To take it simple, we can conclude the Virtual DOM algorithm in three following steps:

  1. Create a structure with JavaScript objects to represent the DOM tree, when data has been changed.
  2. Make a comparison between the new structure created in step one, and the old structure before data changed.
  3. Apply the differences into the render DOM tree by only accessing nodes in need.

2. Learning about implementation

Recently I have met a project, named Picodom. It has implemented the Virtual DOM algorithm within only around two hundred lines of code. Under the src folder, you can find that there are total three JavaScript files, among them two are significant.

  • h.js: Used for implementing the creating process of the structure, described at step 1. (Virtual DOM Structure)
  • patch.js: Used for implementing the comparison between two different Virtual DOM structures, described at step 2.

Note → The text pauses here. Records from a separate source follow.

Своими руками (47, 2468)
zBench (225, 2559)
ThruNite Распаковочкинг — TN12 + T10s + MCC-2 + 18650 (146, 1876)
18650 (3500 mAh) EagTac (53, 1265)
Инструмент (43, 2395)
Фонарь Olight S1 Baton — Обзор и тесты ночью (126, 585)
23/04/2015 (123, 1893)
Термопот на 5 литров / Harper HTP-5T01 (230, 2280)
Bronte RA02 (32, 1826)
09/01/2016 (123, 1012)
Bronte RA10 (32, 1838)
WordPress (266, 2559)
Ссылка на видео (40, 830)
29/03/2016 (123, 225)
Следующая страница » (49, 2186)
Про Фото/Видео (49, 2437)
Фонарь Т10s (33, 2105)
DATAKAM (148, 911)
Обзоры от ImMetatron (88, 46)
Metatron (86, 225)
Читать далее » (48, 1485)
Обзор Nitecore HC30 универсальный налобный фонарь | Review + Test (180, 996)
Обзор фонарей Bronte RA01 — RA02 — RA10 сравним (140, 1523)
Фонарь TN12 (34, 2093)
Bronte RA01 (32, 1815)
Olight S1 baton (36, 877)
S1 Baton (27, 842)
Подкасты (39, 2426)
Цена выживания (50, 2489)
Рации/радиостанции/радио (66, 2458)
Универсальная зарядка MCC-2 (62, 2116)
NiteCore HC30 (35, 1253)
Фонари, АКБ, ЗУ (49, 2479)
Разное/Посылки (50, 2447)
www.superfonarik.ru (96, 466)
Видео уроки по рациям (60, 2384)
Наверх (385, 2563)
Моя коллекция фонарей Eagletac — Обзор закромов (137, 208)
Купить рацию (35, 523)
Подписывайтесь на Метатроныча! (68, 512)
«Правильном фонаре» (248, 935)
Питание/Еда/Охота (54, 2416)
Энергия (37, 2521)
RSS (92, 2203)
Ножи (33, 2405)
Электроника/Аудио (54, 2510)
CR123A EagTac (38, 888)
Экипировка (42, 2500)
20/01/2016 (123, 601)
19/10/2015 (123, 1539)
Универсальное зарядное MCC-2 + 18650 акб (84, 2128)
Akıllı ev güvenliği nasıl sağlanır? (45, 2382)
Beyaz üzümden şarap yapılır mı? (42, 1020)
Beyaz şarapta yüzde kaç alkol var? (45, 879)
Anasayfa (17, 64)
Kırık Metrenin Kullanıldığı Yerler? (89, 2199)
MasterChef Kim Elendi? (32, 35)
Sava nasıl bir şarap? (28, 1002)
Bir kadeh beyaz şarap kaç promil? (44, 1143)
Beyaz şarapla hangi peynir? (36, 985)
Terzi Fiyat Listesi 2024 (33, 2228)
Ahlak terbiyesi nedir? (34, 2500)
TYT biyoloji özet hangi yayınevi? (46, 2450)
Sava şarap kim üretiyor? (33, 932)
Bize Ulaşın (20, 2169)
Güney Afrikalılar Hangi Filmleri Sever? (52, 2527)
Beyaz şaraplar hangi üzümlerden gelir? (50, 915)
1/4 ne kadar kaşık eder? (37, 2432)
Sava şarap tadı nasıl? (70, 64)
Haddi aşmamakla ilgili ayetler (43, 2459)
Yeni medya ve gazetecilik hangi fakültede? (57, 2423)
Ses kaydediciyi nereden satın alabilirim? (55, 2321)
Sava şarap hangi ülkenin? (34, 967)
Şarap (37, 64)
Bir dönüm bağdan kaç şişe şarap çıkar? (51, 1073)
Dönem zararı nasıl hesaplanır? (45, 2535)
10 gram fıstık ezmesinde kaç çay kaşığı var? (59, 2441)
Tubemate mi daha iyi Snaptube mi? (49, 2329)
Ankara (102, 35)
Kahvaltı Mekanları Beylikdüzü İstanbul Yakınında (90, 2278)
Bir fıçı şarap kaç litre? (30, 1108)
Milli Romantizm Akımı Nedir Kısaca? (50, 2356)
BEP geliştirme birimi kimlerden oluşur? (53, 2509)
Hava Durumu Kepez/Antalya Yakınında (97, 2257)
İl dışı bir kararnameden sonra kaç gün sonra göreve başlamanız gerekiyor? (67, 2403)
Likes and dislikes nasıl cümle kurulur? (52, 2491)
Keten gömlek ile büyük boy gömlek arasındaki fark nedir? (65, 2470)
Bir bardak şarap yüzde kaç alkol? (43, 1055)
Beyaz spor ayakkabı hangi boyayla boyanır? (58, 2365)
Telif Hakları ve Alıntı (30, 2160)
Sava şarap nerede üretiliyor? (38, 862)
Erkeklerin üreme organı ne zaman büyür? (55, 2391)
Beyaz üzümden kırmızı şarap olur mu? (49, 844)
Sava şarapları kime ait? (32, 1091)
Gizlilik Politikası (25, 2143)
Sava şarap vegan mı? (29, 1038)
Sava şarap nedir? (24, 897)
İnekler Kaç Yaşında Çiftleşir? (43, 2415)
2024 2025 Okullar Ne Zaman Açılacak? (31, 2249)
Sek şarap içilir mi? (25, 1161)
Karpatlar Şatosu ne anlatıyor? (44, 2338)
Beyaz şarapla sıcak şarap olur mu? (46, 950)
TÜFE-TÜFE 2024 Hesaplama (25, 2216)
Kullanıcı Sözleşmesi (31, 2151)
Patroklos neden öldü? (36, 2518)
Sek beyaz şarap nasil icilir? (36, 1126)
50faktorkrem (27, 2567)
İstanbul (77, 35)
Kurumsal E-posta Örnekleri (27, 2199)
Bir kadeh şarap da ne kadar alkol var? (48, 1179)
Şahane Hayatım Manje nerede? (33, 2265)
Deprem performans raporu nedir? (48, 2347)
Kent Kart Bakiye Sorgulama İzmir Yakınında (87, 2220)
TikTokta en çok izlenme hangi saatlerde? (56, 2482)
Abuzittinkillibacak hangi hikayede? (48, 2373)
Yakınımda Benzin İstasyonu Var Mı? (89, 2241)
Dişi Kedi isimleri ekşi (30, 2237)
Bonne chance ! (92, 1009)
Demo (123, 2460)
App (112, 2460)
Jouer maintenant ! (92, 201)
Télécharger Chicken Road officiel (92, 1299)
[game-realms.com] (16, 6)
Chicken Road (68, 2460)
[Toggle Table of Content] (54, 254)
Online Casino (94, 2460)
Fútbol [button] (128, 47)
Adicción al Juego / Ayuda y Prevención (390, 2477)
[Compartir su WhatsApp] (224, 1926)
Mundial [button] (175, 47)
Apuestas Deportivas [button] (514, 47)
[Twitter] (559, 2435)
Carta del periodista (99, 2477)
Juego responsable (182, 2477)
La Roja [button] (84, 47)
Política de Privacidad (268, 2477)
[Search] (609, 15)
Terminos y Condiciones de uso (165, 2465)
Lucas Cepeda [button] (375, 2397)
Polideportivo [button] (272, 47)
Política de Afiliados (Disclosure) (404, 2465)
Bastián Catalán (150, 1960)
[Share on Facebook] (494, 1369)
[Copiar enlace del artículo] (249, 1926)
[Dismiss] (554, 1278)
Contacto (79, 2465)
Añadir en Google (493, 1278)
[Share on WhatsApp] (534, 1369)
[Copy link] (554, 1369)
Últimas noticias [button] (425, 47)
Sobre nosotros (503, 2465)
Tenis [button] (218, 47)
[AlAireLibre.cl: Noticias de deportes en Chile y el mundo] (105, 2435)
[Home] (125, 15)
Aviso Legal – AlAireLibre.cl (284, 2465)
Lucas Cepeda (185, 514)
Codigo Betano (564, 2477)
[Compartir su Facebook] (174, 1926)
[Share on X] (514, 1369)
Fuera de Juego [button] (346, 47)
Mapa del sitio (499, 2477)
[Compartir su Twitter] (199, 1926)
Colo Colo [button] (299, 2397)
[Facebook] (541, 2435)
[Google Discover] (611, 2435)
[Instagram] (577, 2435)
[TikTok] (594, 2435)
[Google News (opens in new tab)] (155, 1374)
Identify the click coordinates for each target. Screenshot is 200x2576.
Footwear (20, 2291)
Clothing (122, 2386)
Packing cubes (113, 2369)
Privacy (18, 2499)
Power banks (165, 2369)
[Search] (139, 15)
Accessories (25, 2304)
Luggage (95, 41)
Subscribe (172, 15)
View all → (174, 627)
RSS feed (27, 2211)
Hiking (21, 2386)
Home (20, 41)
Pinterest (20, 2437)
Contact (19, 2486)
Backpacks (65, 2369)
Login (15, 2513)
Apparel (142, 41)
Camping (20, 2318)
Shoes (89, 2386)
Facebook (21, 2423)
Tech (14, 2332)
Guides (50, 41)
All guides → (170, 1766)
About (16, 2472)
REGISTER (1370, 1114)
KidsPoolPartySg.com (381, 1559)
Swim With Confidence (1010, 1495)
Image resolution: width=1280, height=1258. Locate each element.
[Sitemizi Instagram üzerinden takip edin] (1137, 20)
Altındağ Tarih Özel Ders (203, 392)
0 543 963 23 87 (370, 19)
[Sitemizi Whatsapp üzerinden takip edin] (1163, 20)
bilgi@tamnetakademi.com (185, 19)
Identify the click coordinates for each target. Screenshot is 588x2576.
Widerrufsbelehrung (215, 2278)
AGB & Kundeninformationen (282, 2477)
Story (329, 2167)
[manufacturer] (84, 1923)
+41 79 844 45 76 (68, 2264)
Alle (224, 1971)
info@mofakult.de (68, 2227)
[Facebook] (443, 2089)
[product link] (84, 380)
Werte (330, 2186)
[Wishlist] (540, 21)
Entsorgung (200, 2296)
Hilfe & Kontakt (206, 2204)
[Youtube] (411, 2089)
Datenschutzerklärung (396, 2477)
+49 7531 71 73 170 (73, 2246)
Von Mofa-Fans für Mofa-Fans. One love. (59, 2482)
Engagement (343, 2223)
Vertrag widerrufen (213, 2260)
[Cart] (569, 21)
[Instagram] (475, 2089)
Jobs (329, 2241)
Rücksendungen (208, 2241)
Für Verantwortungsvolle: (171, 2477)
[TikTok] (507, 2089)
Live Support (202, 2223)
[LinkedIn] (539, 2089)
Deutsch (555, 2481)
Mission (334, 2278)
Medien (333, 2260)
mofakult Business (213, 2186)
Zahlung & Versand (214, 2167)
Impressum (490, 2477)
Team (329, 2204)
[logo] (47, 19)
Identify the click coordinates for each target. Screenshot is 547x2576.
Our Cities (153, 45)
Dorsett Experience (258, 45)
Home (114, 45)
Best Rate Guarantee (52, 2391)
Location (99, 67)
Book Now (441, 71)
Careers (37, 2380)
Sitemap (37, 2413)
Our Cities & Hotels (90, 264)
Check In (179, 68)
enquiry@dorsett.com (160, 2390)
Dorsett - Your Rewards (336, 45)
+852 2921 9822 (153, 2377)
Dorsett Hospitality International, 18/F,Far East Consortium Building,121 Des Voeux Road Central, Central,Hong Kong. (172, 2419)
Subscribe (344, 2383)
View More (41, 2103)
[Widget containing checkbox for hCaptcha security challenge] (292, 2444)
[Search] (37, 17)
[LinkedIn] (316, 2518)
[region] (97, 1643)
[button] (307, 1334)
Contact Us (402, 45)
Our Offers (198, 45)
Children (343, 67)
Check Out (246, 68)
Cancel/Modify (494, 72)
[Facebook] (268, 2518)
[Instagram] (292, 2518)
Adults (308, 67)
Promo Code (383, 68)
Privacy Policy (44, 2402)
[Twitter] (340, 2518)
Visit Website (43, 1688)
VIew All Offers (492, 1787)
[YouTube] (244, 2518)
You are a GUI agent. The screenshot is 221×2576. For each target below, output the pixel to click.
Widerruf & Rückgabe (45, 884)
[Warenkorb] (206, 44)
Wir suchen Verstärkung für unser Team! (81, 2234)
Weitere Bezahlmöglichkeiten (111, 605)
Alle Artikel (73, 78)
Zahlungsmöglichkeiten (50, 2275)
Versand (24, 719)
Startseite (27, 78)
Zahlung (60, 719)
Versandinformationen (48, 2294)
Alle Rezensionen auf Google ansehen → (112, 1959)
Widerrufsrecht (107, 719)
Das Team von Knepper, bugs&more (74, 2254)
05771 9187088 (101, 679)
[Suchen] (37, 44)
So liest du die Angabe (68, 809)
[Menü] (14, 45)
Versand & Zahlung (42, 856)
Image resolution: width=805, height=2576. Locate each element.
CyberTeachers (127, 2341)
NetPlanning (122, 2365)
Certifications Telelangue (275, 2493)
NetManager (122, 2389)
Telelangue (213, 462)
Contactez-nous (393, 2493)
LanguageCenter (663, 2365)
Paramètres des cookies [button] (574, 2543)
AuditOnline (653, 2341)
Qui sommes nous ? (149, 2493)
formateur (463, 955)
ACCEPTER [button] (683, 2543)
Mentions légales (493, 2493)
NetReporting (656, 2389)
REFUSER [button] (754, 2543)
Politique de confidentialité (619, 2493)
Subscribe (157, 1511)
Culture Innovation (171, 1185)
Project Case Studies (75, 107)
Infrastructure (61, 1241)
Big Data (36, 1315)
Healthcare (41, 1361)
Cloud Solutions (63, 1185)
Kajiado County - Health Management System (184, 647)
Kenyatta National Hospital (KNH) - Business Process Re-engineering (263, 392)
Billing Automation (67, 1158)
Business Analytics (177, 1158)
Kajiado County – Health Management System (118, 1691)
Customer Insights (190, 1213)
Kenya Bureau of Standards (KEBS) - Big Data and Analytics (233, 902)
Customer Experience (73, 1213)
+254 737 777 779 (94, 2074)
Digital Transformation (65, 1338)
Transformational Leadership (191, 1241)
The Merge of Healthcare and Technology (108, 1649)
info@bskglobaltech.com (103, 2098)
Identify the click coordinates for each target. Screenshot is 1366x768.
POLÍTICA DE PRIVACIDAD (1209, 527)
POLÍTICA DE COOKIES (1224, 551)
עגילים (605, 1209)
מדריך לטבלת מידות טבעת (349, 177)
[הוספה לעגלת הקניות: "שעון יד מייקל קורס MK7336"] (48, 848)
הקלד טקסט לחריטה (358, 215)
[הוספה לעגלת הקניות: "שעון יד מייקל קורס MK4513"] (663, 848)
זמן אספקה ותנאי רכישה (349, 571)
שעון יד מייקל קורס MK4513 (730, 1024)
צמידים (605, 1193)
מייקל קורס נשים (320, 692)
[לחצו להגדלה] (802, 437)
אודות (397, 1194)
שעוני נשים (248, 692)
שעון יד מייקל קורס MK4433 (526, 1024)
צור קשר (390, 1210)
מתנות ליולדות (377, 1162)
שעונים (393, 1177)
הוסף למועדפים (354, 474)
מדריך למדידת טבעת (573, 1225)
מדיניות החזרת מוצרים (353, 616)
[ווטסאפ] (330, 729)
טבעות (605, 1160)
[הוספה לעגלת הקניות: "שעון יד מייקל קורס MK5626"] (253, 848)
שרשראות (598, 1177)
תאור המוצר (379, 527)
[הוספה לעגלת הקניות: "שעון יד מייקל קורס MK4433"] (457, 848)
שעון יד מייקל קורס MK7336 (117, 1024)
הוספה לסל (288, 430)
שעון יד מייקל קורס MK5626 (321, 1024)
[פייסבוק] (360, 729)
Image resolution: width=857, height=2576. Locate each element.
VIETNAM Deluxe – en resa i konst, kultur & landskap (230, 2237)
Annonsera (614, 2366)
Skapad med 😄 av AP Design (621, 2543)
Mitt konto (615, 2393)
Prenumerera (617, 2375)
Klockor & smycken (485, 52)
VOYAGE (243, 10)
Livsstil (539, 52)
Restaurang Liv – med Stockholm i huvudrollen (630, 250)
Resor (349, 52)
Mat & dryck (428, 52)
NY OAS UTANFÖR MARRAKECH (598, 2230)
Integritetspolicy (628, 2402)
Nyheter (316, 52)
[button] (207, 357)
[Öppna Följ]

2.1 Virtual DOM Structures

In Picodom, nodes of the Virtual DOM structure is described as an object with two main attributes:

  • tag: the name of the tag
  • data: the data within the node

With knowing that, we can easily grasped that why Picodom implemented such an object with the following function:

/**
 * the constructor of nodes
 * @param tag the name of the tag
 * @param data the data within the node
 * @return constructed nodes
 */
export function h(tag, data) {
    var node
    var stack = []
    var children = []
    for (var i = arguments.length; i-- > 2;) {
        /** 
         * push all arguments into a stack array for later using,
         * except for first two arguments
         */
        stack[stack.length] = arguments[i]
    }
    /** loop all arguments in the stack */ 
    while (stack.length) {
        node = stack.pop()

        if (Array.isArray(node)) {
            /** flatten the argument when it is an array */
            for (var i = node.length; i--;) {
                stack[stack.length] = node[i]
            }
        } else if (node != null && node !== true && node !== false) {
            /** do not handle null, true, or false */
            if (typeof node === "number") {
                /** convert the argument into a string, when it is a number */
                node = node + ""
            }

            /** push the argument into the children array of current node */
            children[children.length] = node
        }
    }

    /** if tag name belongs to a string type, then return an object */
    return typeof tag === "string" ?
        {
            tag: tag,
            data: data || {},
            children: children
        } :
        /** else then, assume that the tag parameter is a custom construct function for creating different kinds of objects */
        tag(data, children)
}

2.2 Comparison of data changes and applying patches

The most core thing of a Virtual DOM algorithm is its implementation of step 2 and step 3. In Picodom, we can learn how to implement such a process by checking the method, patch().

/**
 * createElementFrom: create a DOM element with the virtual dom node object
 * updateElementData: update DOM with data of current virtual dom node
 */

/**
* getKeyFrom: get the key of a virtual dom node object
* @param node
* @returns String
*/
function getKeyFrom(node) {
    if (node & (node = node.data)) {
        return node.key;
    }
}


/**
 * Implementation of comparison
 * @param parent    parent node
 * @param element   current node
 * @param oldNode   the virtual dom node with old data
 * @param node      the virtual dom node with new data
 * @return the node which has been updated
 */
export function patch(parent, element, oldNode, node) {
    if (oldNode == null) {
        /** if there are no stored nodes with old data, then create one */
        element = parent.insertBefore(createElementFrom(node), element)
    } else if (node.tag && node.tag === oldNode.tag) {
        /** if tag name has not changed */
        /** update current node with new data */
        updateElementData(element, oldNode.data, node.data)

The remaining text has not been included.